My coworker had a cherry tree he was cutting down so I had him bring it to me for the smoker, I was wondering if I should check to see what form of cherry tree it was to make sure I won't get sick eating it. If anyone has any info regarding that it would be appreciated.

Thanks
Jared


----------



## Jim (Apr 20, 2011)

I have never heard of a problem with any fruit tree, even the ornamental pears and plums are great.

Nice score!


----------



## mhlee (Apr 20, 2011)

You might just want to ask if it's been sprayed with any pesticides. If not, enjoy!


----------



## rahimlee54 (Apr 20, 2011)

It hasn't been sprayed so I will continue to enjoy. I just wasn't sure if there was one species to avoid eating. My other coworker has a whole peach tree waiting for me that should be enough to last me a good long while. 

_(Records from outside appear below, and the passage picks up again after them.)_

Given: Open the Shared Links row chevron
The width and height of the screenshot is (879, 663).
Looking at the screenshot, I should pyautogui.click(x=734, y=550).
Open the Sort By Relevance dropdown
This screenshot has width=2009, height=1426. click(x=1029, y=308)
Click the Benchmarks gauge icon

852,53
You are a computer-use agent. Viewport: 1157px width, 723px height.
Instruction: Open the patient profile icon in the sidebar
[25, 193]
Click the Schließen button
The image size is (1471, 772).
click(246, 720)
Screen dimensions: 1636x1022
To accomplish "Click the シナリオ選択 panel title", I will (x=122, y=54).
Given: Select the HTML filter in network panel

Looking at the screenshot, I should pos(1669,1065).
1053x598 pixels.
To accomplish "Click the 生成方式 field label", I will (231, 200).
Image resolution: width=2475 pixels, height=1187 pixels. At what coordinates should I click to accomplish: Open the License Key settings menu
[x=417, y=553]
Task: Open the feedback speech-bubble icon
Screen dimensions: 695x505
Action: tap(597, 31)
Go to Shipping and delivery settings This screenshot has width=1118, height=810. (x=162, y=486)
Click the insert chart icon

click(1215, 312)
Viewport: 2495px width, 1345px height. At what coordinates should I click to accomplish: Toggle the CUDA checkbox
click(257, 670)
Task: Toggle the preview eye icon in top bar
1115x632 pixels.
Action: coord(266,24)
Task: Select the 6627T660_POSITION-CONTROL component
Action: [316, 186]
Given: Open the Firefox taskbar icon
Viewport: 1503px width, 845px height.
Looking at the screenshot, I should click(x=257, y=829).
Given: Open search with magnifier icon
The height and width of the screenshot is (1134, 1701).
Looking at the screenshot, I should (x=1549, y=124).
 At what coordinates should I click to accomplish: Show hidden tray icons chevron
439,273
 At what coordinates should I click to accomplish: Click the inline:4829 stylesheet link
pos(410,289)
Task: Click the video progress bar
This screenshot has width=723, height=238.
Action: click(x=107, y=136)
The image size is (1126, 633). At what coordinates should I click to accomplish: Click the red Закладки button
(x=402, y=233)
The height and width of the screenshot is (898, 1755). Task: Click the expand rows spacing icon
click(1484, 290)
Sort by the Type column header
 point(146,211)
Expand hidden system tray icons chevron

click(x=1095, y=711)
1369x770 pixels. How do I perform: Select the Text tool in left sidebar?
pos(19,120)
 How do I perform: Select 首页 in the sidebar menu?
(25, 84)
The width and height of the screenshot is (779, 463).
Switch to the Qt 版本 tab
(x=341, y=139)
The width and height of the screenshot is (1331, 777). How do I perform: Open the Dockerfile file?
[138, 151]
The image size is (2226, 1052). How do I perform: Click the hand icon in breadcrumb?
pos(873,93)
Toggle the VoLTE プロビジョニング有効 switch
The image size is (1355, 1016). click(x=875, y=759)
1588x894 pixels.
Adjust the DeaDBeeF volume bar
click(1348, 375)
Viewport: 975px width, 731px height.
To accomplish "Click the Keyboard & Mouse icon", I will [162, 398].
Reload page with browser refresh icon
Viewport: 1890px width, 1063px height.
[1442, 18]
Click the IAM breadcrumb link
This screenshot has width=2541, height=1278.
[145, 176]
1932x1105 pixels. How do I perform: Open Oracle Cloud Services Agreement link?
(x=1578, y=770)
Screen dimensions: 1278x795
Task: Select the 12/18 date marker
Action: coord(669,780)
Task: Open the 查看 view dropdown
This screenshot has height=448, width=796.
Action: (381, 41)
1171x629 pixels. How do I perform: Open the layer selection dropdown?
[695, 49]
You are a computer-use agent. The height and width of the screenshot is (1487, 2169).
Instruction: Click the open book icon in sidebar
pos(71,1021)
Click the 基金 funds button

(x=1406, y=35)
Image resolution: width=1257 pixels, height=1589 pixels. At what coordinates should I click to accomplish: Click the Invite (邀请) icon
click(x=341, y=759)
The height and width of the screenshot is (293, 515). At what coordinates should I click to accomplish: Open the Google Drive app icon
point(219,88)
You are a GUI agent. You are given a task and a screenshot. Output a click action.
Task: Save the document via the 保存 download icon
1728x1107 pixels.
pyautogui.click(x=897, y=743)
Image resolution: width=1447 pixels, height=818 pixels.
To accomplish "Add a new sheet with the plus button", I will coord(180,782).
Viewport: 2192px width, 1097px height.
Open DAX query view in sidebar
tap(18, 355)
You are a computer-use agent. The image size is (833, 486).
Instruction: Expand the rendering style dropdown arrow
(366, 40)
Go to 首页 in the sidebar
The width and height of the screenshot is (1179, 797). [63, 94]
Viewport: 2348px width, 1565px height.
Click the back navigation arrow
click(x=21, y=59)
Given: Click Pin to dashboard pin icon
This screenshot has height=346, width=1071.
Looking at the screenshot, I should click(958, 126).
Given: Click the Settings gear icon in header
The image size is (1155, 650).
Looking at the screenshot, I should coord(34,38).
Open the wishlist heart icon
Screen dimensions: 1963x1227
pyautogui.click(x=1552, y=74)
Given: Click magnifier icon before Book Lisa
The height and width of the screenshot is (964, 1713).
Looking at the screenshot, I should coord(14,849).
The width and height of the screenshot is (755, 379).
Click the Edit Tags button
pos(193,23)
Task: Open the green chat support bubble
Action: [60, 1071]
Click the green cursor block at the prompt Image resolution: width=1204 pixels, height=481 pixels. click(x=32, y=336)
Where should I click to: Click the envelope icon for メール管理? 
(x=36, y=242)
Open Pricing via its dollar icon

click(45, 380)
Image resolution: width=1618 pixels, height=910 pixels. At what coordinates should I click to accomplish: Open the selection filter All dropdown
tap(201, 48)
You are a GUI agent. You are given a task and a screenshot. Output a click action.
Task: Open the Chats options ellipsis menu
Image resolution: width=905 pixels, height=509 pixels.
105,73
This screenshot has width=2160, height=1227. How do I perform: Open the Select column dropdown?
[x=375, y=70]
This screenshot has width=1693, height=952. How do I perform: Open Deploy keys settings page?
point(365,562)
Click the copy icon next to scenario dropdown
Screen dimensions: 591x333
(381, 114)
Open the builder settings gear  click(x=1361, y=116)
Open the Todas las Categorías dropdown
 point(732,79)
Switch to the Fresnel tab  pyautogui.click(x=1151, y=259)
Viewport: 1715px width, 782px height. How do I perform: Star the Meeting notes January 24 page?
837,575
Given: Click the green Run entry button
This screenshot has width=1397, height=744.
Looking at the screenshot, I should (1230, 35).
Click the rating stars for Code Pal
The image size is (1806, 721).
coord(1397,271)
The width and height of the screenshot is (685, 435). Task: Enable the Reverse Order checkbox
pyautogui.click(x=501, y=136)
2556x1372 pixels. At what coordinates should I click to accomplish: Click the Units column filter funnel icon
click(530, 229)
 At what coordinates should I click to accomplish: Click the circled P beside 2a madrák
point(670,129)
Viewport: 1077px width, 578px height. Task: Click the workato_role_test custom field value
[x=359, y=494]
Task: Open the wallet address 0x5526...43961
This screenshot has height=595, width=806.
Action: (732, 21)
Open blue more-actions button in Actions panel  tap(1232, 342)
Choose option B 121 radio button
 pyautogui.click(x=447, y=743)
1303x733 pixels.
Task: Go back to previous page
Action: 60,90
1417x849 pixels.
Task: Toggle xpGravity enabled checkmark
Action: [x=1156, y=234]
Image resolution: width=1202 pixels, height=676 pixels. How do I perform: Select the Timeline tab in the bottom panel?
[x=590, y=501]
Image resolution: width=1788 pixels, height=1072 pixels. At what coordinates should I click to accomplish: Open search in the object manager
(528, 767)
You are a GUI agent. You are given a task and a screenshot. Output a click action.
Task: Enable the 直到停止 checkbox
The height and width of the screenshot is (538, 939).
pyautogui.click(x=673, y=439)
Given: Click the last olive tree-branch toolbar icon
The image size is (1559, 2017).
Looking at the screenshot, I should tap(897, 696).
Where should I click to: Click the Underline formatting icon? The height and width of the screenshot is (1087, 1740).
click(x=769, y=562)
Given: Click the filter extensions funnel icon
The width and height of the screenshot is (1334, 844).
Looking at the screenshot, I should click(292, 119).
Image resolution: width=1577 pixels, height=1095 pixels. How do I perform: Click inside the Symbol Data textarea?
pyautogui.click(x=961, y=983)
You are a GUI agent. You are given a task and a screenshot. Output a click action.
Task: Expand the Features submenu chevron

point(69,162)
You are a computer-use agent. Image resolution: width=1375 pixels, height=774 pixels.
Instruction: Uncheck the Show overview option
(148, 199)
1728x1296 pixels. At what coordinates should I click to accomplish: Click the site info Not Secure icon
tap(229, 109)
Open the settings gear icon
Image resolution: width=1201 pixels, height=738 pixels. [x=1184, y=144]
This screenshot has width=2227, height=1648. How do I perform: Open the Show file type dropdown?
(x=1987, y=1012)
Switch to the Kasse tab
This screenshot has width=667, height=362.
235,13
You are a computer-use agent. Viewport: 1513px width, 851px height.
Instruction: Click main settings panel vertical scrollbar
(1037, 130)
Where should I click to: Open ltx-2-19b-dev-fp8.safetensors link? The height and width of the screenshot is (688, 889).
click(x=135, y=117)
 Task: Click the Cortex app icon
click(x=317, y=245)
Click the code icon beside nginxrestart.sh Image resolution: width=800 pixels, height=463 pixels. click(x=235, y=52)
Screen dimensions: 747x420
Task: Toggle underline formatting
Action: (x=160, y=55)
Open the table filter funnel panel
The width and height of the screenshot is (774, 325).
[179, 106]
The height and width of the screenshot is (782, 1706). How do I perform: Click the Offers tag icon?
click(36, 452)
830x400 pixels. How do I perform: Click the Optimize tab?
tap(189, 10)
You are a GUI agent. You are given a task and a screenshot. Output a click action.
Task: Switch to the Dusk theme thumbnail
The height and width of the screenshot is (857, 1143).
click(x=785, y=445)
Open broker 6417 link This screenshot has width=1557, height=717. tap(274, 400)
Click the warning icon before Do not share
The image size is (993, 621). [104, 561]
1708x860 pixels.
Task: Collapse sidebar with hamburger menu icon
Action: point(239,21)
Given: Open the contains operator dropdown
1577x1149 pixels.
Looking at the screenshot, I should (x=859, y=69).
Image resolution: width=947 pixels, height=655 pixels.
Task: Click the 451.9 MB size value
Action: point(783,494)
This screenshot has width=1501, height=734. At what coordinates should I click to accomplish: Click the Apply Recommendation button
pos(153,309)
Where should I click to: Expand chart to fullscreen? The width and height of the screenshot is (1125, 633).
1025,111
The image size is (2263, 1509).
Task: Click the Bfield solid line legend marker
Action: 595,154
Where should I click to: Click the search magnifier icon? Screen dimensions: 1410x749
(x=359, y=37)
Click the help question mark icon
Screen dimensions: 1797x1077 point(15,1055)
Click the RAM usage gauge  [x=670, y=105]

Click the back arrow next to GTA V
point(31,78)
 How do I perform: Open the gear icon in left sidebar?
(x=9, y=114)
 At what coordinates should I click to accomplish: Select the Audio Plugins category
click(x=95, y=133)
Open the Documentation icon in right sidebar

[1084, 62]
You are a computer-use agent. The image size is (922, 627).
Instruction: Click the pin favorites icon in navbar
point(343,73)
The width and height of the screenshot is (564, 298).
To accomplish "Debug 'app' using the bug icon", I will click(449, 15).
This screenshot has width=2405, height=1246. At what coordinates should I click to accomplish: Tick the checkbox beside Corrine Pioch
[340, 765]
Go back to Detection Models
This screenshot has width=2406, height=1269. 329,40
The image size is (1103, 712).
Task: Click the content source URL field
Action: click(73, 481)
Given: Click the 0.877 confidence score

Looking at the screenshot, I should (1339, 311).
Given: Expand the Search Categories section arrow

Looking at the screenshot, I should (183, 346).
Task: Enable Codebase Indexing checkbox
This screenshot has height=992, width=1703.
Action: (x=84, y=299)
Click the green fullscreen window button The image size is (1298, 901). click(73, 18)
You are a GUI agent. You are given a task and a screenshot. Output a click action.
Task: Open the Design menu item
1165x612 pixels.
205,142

They will not even take any money for it and they are doing the cutting. So I paid one with a pecan pie and the other will be paid with something chocolate. Not a bad trade at all .

Thanks
Jared


----------



## Ratton (Apr 20, 2011)

rahimlee54 said:


> Not a bad trade at all .



I would say a fair exchange is no robbery!!!! Great trade!!!


----------



## mhlee (Apr 21, 2011)

rahimlee54 said:


> It hasn't been sprayed so I will continue to enjoy. I just wasn't sure if there was one species to avoid eating. My other coworker has a whole peach tree waiting for me that should be enough to last me a good long while.
> 
> They will not even take any money for it and they are doing the cutting. So I paid one with a pecan pie and the other will be paid with something chocolate. Not a bad trade at all .
> 
> ...


 
I am so jealous. My stash of peach wood is dwindling and getting old. :eek2:


----------



## Moises (Apr 22, 2011)

I also have but it is quite new and i am very glad to have this at my home and i am fond of this and it is my hobby to take care of it. :laugh:


----------